A simulation by the Next Indonesia Center indicates that if the conflict continues for six months and oil prices rise by an average of 21.66% from the 2026 budget assumption of US$70 per barrel, oil prices could reach US$85.2 per barrel. Under these conditions, the APBN deficit could increase from Rp689.2 trillion to Rp740.7 trillion, or 2.88% of GDP. “This deficit remains below the 3% maximum limit set by the State Finance Law, but it requires caution if prices rise 35%,” Christiantoko added.
To safeguard budget resilience, Christiantoko recommended efficiency in government ministry and agency expenditure not directly serving the public. Goods and services spending, which has risen to Rp141.8 trillion, should become a focus for cost savings. Energy subsidy reform is also pressing, as current fuel oil and liquefied petroleum gas subsidies largely benefit high-income groups. “The potential for better-targeted subsidy reallocation reaches Rp133.5 trillion, which could strengthen the APBN,” he said.
Additionally, leveraging state investments through state-owned enterprises and investment management bodies such as Danantara can create stable additional revenue sources. Singapore’s Net Investment Returns Contribution (NIRC) model could serve as a reference for mitigating the impact of global energy price fluctuations.

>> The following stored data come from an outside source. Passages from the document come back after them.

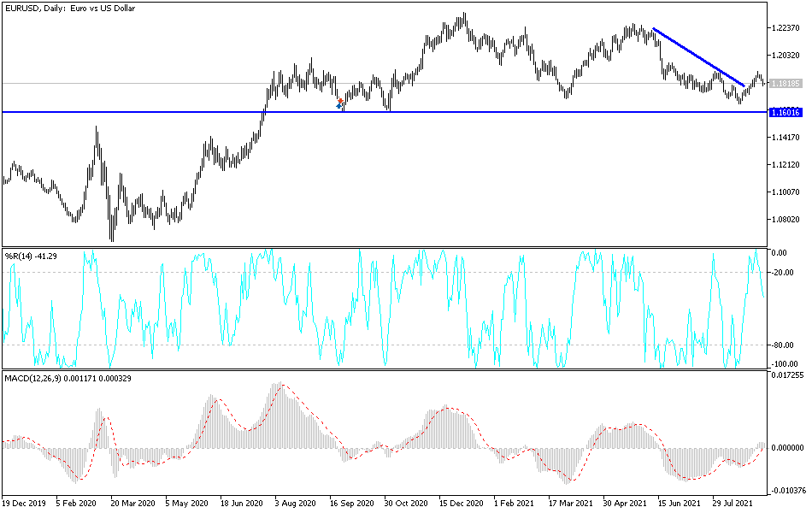Click the 1.18185 current price tag
The width and height of the screenshot is (812, 513).
(786, 83)
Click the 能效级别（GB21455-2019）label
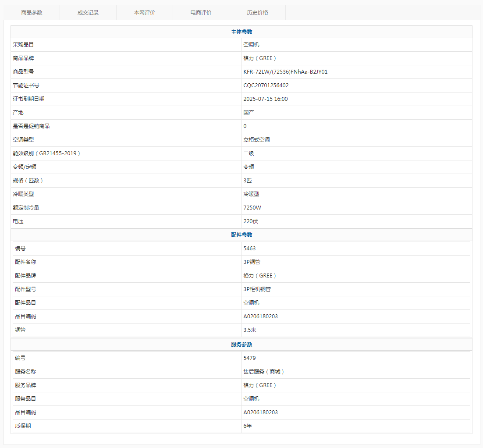The image size is (483, 448). tap(47, 153)
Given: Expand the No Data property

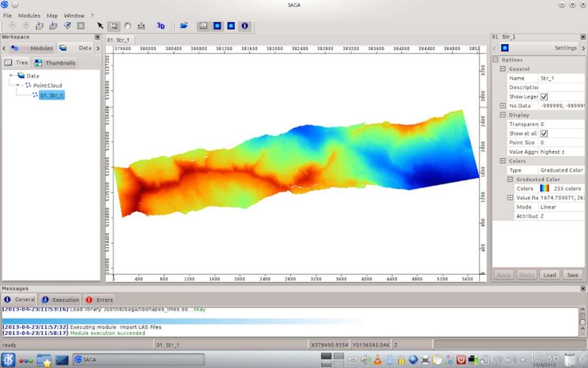Looking at the screenshot, I should pyautogui.click(x=503, y=105).
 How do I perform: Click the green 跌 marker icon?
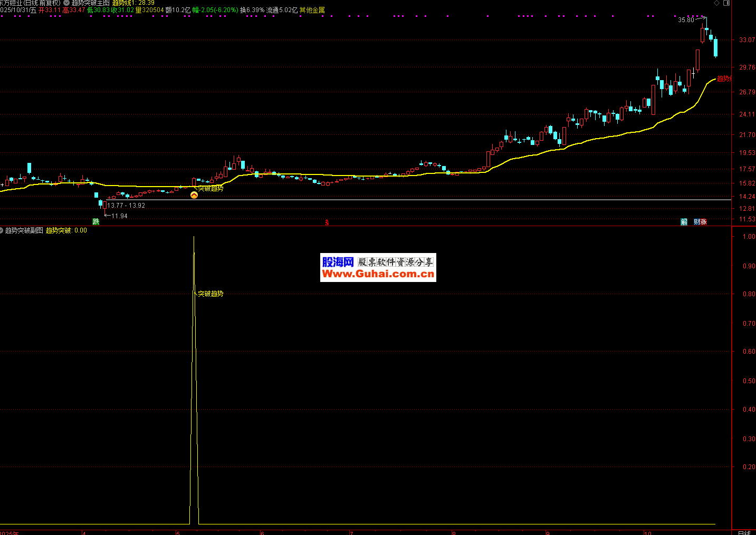pos(96,222)
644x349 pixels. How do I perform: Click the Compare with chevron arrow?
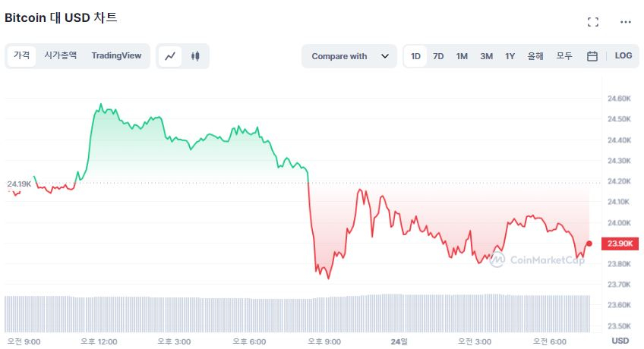click(x=385, y=56)
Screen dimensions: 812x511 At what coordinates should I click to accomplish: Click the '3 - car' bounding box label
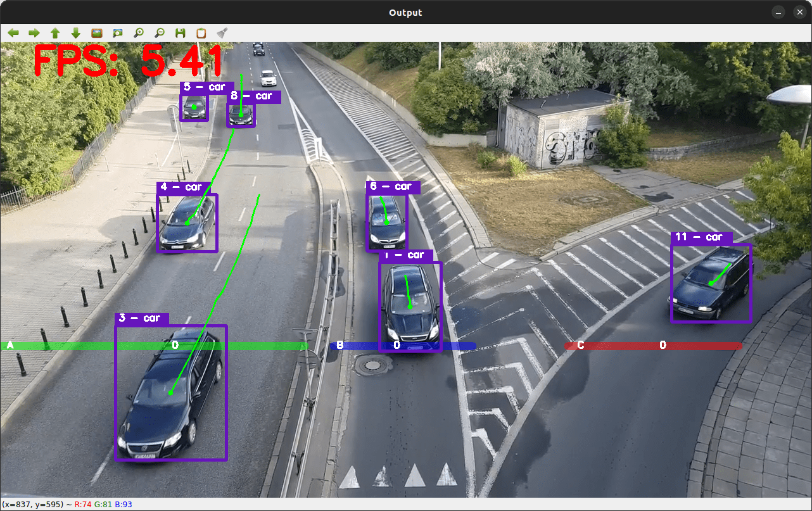[x=141, y=319]
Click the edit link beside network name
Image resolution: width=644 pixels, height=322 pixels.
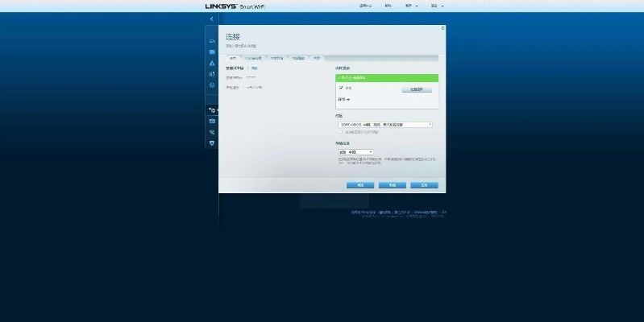pos(255,68)
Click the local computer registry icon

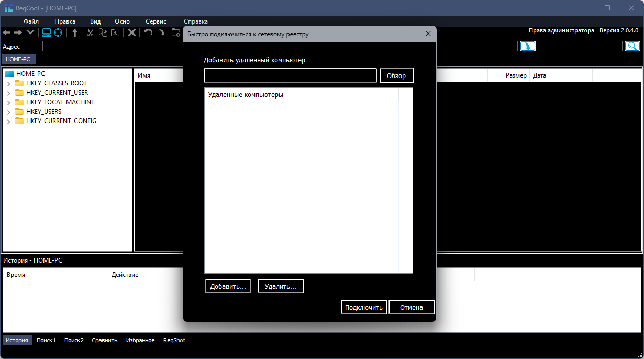pos(46,32)
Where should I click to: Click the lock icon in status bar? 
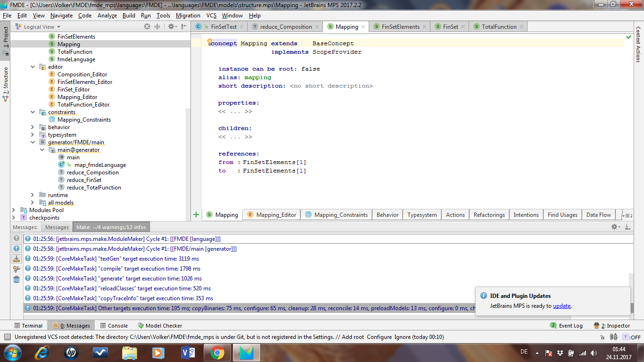[603, 337]
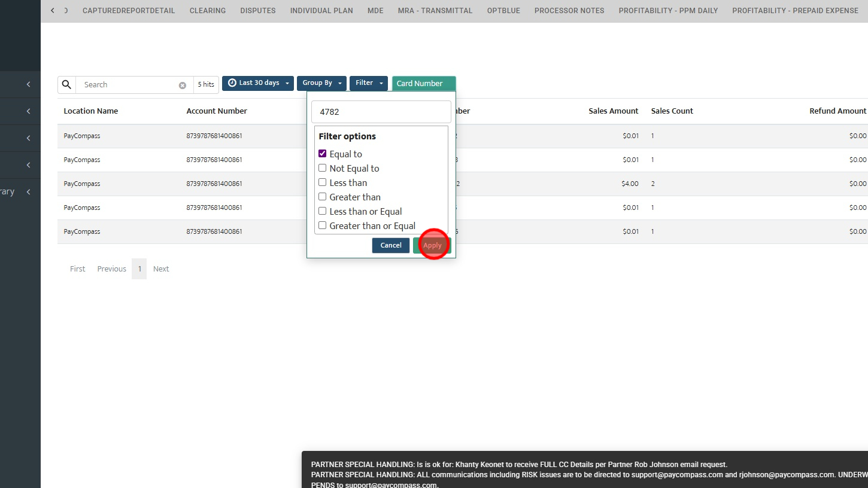
Task: Expand the Last 30 days date range dropdown
Action: (x=258, y=83)
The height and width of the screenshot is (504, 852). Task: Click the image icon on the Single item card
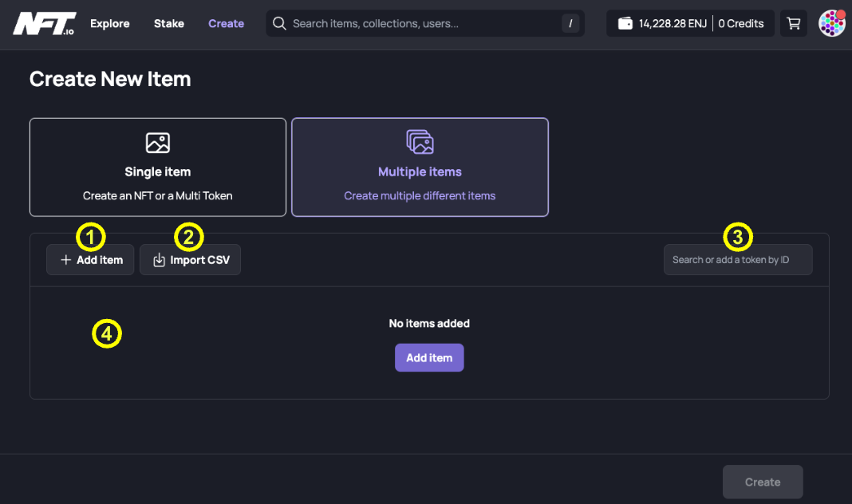coord(157,143)
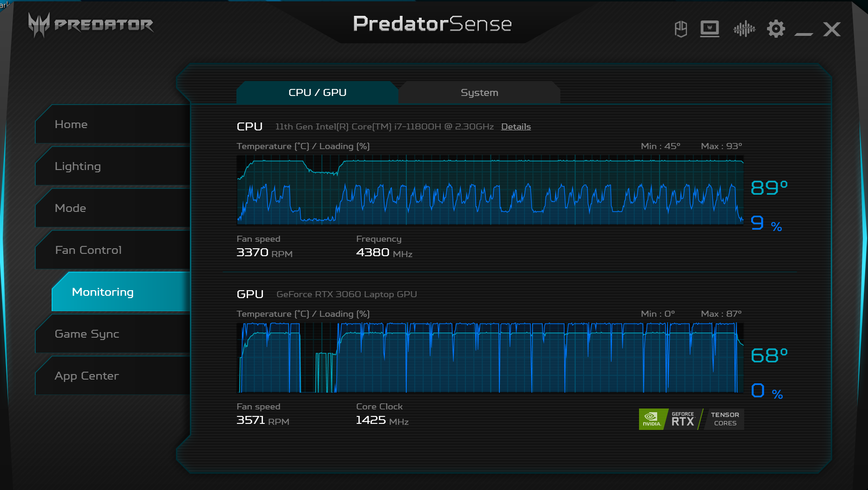This screenshot has width=868, height=490.
Task: Switch to the System tab
Action: (479, 92)
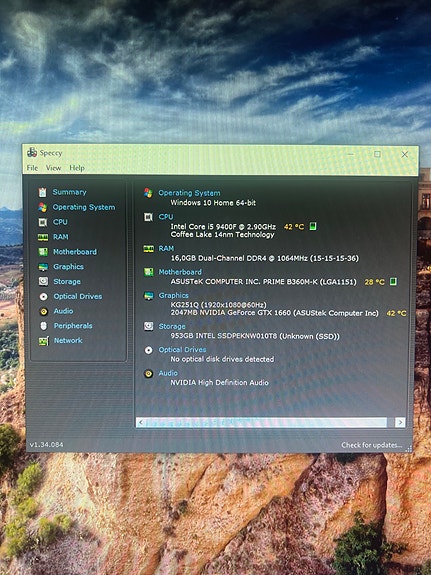Open RAM section via sidebar memory icon
Screen dimensions: 431x575
43,237
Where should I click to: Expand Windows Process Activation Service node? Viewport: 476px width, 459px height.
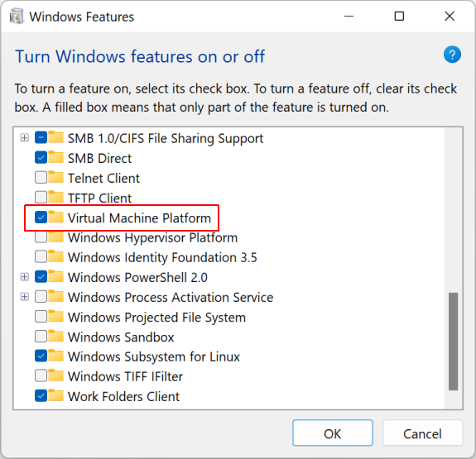(x=25, y=297)
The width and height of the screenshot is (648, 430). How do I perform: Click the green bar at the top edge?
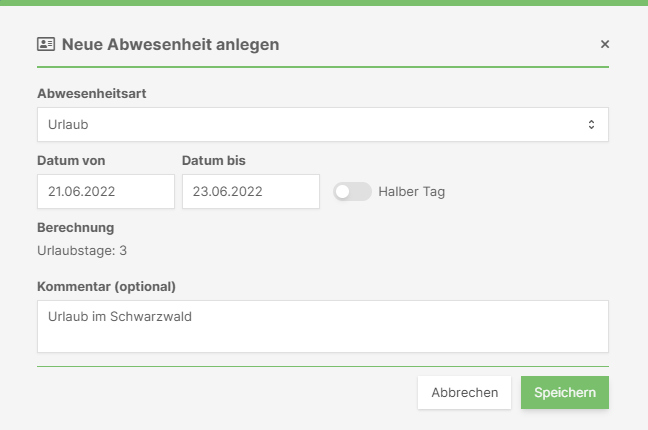(324, 2)
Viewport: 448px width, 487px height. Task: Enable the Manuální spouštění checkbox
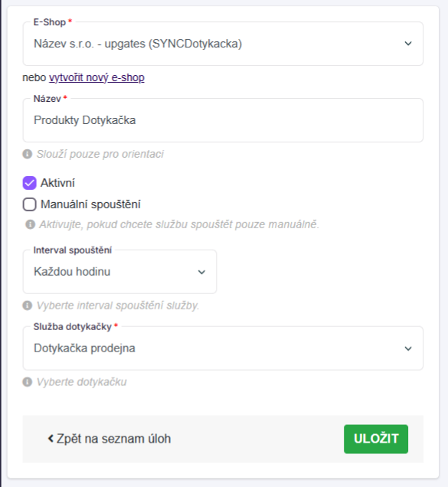click(30, 204)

Christiantoko also emphasised the importance of public confidence. “The government must demonstrate a willingness to share the burden, such as cutting official facilities, enforcing anti-corruption laws, and implementing fair policies. Strong public support will help maintain national economic stability amid global pressures,” he explained.
With strategies centred on expenditure efficiency, subsidy reform, and enhanced use of state investments, Indonesia’s budget is expected to withstand shocks from global energy prices whilst maintaining public trust in government fiscal policy.